* _TASK DETAILS_
Continue the recipe for chard leaves with bean filling and rice, below, from the point where it stops.

··· PROVIDED PASSAGE ···

Sodium does not include pantry salt; for reference, ⅛ teaspoon kosher salt per serving averages 240mg (10% DV). Not a significant source of trans fat. Packed in a facility that handles all major food allergens* and gluten. *Milk, Eggs, Fish, Crustacean Shellfish, Tree Nuts, Peanuts, Wheat, Soybeans.

Instructions

2-serving instructions (4-serving modifications in red)

Wash produce before use

1

Cook the rice

  • Rinse the rice.
In a small sauce pot, combine the rice and ¾ cup [1½ cups] lightly salted water. Bring to a boil, reduce to a simmer, cover, and cook until the rice is tender and the liquid is absorbed, 15 to 20 minutes. Fluff with a fork, cover, and keep warm.
While the rice cooks, prepare the vegetables.

2

Blanch the chard leaves

Bring a medium sauce pot of lightly salted water to a boil. Fill a medium bowl with cold water.
Working with 1 chard leaf at a time and holding the stem end with tongs or a long fork, dip the leaf into the boiling water and cook until bright green and just tender, about 15 seconds. Transfer to the cold water. Using your hands, gently squeeze to remove excess water, then transfer to a cutting board. Cut each leaf in half lengthwise and remove the stem; reserve the stems for the filling. Lay the leaves flat and stack any smaller leaves on top of the larger leaves; you will need at least 6 [12] larger leaves for stuffing.

3

Prep and cook the vegetable filling

  • Finely chop enough chard stems to measure ½ cup [1 cup].
  • Peel and finely chop enough onion to measure ¾ cup [1½ cups].
  • Rinse the pinto beans.
  • If using the fresh chile, remove the stem, ribs, and seeds; finely chop the chile. Wash your hands after handling.
In a medium [large] frying pan over medium-high heat, warm 2 to 3 tablespoons oil until hot but not smoking. Add the chard stems, onion, and as much fresh chile as you like. Season with salt and pepper and cook, stirring occasionally, until starting to soften, 5 to 7 minutes. Stir in the beans and green chiles and cook until warmed through, 1 to 2 minutes. Transfer to a medium bowl and add 2 tablespoons [¼ cup] water. Using a masher, fork, or the back of a spoon, coarsely mash. Season to taste with salt and pepper. Wipe out the pan.

··· DATA SHOWN ···

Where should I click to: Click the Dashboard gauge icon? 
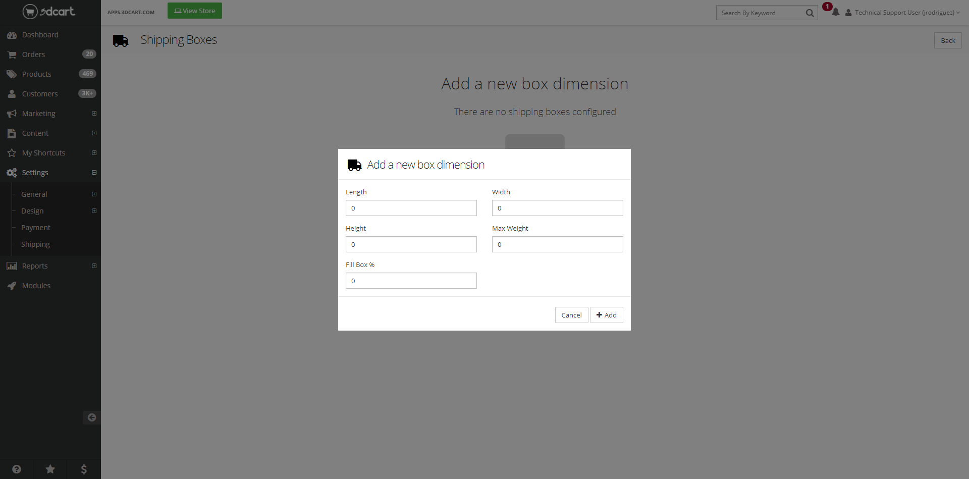click(x=12, y=35)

···

* _SOLVED EXERCISE_
4

Assemble and cook the “enchiladas”

  • In a small bowl, stir together the simmer sauce base and 1 cup [2 cups] water; season to taste with salt and pepper.
Place 2 to 3 tablespoons filling at the base of each large chard leaf. Roll up the leaves to form “enchiladas.”
In the same pan used for the filling, arrange the stuffed chard leaves, seam side down, in a single layer and cover with the simmer sauce. Cook over medium-high heat until warmed through and the sauce has thickened slightly, 4 to 6 minutes. Remove from the heat.
While the stuffed chard leaves cook, finish the rice.

5

Finish the rice

  • Coarsely chop the cilantro; set aside half for garnish.
To the pot with the rice, stir in half the cilantro and season to taste with salt and pepper.

Serve

Transfer the rice to individual plates and top with the stuffed chard leaves and sauce. Garnish with the remaining cilantro and serve.

Kids Can!

  • Rinse the rice.
  • Measure the water for the rice.
  • Measure the onion.
  • Rinse the beans.
  • Help fill and roll the chard leaves.